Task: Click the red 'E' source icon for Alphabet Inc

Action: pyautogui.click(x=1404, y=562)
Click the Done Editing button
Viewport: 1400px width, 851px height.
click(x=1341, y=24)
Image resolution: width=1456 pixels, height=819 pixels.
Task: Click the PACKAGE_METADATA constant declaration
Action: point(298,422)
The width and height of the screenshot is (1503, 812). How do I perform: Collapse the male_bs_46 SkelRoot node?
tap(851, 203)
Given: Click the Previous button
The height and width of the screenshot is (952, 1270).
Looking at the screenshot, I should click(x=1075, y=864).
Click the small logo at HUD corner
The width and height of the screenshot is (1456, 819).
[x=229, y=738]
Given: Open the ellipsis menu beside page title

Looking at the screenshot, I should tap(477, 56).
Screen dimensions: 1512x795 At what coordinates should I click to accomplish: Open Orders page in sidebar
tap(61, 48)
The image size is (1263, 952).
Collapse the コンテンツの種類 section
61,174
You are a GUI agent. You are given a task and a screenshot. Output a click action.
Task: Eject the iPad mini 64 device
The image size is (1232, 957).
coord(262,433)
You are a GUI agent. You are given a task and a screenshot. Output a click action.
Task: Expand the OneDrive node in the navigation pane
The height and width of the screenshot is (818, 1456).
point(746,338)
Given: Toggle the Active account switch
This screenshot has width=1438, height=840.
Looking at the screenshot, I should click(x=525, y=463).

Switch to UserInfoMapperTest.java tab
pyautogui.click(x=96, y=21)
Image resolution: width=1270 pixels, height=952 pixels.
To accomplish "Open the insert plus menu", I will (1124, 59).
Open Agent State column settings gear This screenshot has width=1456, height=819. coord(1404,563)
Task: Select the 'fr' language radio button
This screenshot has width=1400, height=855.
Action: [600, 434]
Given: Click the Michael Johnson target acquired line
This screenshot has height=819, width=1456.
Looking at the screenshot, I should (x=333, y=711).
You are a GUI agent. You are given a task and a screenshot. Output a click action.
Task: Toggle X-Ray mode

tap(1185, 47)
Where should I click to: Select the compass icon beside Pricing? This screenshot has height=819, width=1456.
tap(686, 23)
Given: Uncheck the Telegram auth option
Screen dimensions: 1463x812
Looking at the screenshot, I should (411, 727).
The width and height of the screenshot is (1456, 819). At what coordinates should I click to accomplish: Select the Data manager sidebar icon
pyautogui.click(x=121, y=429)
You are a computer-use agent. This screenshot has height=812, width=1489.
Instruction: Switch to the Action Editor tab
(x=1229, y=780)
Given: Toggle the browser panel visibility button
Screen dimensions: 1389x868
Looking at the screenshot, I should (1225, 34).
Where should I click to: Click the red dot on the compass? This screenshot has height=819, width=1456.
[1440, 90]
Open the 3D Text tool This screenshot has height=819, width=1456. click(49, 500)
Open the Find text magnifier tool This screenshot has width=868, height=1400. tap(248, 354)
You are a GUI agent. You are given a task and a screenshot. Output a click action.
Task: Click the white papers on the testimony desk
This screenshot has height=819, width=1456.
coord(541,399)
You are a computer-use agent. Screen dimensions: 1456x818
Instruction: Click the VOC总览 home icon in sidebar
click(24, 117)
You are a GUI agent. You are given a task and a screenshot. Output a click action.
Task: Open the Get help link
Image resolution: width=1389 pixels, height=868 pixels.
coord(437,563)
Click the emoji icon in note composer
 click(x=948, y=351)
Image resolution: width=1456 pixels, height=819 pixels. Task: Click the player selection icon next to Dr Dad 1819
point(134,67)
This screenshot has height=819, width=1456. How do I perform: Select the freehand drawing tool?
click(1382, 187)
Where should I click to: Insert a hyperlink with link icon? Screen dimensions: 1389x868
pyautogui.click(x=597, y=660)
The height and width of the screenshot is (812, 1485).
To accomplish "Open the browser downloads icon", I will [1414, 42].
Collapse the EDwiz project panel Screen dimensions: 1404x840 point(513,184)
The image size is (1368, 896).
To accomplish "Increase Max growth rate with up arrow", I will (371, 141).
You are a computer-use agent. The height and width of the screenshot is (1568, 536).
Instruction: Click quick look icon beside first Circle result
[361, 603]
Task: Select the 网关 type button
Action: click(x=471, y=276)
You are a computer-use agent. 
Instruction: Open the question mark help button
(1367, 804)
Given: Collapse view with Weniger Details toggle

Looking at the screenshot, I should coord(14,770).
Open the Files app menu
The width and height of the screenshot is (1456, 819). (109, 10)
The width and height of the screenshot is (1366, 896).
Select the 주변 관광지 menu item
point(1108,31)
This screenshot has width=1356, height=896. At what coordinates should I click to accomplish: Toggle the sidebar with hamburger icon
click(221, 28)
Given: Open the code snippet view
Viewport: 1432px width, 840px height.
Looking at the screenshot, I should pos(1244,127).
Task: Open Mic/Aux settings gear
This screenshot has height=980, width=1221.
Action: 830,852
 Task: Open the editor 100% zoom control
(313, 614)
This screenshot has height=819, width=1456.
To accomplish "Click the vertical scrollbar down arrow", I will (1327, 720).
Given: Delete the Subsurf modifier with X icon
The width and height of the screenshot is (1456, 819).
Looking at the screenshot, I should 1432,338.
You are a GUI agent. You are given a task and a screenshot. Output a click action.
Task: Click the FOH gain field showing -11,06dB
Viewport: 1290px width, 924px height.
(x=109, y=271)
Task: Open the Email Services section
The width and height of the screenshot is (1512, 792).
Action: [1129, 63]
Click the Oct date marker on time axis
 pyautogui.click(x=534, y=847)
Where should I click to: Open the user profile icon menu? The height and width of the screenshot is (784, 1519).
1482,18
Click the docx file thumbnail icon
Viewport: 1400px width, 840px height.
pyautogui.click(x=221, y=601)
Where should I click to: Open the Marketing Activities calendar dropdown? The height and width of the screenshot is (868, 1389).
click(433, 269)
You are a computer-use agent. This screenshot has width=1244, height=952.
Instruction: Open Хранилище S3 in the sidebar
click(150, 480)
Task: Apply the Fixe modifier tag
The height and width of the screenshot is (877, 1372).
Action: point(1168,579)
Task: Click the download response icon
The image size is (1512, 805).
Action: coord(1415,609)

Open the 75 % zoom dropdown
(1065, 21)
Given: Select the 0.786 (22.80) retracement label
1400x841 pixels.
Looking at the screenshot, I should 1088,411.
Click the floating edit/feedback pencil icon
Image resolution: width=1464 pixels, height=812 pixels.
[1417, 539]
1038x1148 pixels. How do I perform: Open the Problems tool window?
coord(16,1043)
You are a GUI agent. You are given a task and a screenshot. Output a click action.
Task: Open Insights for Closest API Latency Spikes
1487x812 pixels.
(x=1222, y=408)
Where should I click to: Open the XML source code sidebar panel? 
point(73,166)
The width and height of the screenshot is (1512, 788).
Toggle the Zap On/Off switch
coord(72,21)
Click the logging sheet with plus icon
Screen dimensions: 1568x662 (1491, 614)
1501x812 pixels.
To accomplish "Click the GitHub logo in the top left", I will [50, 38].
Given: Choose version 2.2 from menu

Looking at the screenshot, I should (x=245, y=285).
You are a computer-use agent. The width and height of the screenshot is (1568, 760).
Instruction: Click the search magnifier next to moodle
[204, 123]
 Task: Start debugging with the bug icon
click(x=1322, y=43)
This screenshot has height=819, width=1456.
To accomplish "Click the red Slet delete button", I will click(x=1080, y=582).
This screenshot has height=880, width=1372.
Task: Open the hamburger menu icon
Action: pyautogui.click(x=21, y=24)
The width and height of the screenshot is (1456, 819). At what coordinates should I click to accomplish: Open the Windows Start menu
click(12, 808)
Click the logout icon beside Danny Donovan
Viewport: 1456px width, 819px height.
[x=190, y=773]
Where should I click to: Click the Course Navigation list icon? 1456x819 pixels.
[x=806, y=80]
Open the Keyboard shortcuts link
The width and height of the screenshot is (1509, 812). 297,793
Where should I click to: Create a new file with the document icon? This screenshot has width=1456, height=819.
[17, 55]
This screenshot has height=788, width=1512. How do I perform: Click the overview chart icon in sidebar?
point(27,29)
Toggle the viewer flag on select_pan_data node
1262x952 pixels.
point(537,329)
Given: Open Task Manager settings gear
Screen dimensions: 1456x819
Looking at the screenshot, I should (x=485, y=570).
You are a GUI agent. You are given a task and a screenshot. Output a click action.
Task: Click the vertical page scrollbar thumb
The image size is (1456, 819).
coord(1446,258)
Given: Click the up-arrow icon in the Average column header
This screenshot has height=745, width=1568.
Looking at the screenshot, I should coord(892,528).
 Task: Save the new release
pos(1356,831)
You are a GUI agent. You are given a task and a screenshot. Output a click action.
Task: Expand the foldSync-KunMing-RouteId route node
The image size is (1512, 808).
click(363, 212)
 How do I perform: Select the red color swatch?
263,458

------

§ Description of the task
Reproduce each line of the entries in which the word "modifier" is found.

§ Solution for this task
Given: Delete the Subsurf modifier with X icon
Task: Apply the Fixe modifier tag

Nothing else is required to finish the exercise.